§ TASK OBJECTIVE
Work out the count of lines in the material where the string "text" shows up, and reply with it alone.
[SUPPLIED ENTRIES Boundary: Start]
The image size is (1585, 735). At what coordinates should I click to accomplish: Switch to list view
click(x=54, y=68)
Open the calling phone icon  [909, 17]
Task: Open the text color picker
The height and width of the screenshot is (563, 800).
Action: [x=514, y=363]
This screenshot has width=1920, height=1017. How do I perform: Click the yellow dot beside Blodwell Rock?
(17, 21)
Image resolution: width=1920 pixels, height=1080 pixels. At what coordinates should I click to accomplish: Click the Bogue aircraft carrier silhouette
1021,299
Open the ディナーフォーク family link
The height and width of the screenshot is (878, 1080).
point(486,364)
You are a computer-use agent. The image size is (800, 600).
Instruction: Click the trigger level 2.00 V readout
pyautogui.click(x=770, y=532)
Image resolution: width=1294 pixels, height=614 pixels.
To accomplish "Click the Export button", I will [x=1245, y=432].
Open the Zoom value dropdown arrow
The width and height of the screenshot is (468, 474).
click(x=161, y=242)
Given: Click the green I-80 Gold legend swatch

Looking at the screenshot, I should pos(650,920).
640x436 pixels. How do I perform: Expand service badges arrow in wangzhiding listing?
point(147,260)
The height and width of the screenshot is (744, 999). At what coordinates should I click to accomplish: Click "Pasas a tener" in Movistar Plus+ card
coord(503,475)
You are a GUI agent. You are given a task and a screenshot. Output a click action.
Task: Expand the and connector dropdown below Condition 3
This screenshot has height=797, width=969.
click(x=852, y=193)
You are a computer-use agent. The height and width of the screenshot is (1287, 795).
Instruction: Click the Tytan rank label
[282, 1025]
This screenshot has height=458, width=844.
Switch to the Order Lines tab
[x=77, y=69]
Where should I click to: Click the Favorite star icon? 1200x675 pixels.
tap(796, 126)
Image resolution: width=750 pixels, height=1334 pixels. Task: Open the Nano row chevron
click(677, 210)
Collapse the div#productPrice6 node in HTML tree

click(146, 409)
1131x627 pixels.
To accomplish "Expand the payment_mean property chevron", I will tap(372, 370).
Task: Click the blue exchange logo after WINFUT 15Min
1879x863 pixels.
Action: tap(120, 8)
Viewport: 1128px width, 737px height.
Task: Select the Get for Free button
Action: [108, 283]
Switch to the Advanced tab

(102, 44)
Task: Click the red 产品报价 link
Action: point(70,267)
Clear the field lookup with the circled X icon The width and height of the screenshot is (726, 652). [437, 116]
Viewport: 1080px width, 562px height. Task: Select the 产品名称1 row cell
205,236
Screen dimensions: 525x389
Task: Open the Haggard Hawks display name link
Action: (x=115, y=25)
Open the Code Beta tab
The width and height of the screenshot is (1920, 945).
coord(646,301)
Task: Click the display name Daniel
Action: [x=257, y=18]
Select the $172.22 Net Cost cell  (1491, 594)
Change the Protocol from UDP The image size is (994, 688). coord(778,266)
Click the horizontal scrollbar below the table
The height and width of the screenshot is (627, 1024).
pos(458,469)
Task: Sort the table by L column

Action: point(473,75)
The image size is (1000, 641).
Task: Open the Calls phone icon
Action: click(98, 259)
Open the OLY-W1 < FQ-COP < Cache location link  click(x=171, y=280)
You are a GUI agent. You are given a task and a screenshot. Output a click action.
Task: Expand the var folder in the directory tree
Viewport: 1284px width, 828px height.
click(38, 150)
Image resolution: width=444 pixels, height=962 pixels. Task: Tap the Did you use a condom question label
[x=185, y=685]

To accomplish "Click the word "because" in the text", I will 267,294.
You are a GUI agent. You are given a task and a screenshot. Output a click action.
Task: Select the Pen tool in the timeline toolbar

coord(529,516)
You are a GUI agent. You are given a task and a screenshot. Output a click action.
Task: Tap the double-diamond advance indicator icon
[SUPPLIED ENTRIES Boundary: End]
§ SOLVED EXERCISE
2